Pick the fastest lever that restores service even if you don't yet fully understand the cause.

4. Verify recovery.

  • Confirm via monitoring + a real test transaction that checkout works again. Update the incident channel and stakeholders: "mitigated, service restored, investigating root cause."

Only AFTER the bleeding stops

Root-cause analysis, the proper fix, and a blameless postmortem — what happened, why, and what guardrail prevents a repeat (better alerting, canary deploys, load testing, a circuit breaker on the payment provider).

What signals seniority

  • Mitigate before diagnose — the instinct to roll back/flag-off first. Junior instinct is to start reading code.
  • Communication is part of incident response, not an afterthought.
  • Calm, structured prioritization — revenue impact drives urgency.
  • "What changed?" as the fastest diagnostic shortcut.
  • Treating the postmortem as where the real value is.

The framing

"Mitigate first, debug later.
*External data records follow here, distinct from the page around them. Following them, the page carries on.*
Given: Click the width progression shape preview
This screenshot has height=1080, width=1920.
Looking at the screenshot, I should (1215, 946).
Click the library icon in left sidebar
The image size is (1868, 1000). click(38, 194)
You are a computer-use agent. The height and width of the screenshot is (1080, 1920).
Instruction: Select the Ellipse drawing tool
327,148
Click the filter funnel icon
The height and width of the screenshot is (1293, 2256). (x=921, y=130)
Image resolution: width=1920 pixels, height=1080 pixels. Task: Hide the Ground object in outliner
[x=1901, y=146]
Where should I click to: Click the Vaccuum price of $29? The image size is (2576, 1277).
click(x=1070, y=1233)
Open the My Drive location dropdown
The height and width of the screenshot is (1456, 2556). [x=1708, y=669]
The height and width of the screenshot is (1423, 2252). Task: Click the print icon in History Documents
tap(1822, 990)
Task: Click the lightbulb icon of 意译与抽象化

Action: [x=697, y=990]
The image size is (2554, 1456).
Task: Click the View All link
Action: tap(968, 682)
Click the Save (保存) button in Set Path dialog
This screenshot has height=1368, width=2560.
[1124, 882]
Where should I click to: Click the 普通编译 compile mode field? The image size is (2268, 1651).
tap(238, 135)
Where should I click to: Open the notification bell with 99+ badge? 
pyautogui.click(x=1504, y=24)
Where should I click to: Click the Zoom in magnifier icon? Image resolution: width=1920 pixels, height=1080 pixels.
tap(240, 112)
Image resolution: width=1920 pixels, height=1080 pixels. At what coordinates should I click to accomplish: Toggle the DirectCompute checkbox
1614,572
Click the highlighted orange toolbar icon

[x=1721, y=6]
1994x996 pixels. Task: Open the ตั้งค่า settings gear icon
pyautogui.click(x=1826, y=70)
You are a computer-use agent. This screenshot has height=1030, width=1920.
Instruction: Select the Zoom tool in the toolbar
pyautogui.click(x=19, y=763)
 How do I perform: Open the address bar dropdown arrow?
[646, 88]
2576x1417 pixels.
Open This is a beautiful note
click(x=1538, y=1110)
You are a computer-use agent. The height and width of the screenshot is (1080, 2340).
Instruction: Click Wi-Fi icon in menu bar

First minute or two: confirm it's real, scope the blast radius, and ask 'what changed' — a deploy, a config, a payment-provider outage. Immediately declare an incident and communicate — support and leadership need to know during a sale. Then I restore service with the fastest lever: roll back the deploy, flip the feature flag, fail over the payment provider — without fully root-causing yet, because every minute is lost revenue. Verify recovery with a real transaction, update everyone. Only once users are unblocked do I do root-cause analysis and a blameless postmortem to add the guardrail."

Follow-up questions

  • Why mitigate before finding the root cause?
  • What's the fastest way to restore service if a deploy caused it?
  • Who do you communicate with during the incident, and when?
  • What happens after service is restored?

Common mistakes

  • Diving into the code to debug before restoring service.
  • Not communicating — debugging silently while revenue bleeds.
  • Not checking 'what changed' (recent deploys/config) first.
  • Skipping the postmortem once the fire is out.
  • Panicking instead of working a structured checklist.

Performance considerations

  • The relevant metric is mean-time-to-recovery (MTTR). Fast rollback paths, feature flags, payment-provider failover, and good alerting all reduce MTTR — that's the systemic prep an incident reveals.

Edge cases

  • Root cause is a third-party (payment gateway) outage you don't control.
  • Rollback isn't possible (data migration shipped with the deploy).
  • Only a subset of users affected — still an incident.
  • Multiple changes deployed together — hard to isolate.

Real-world examples

  • Rolling back a deploy within minutes when error rates spike post-release.
  • Failing over to a backup payment provider when the primary gateway has an outage during a sale.

Senior engineer discussion

Seniors lead with mitigate-before-diagnose, treat communication as core to incident response, use 'what changed' as the fast diagnostic, restore via the quickest lever, verify recovery, and frame the blameless postmortem as where prevention is built.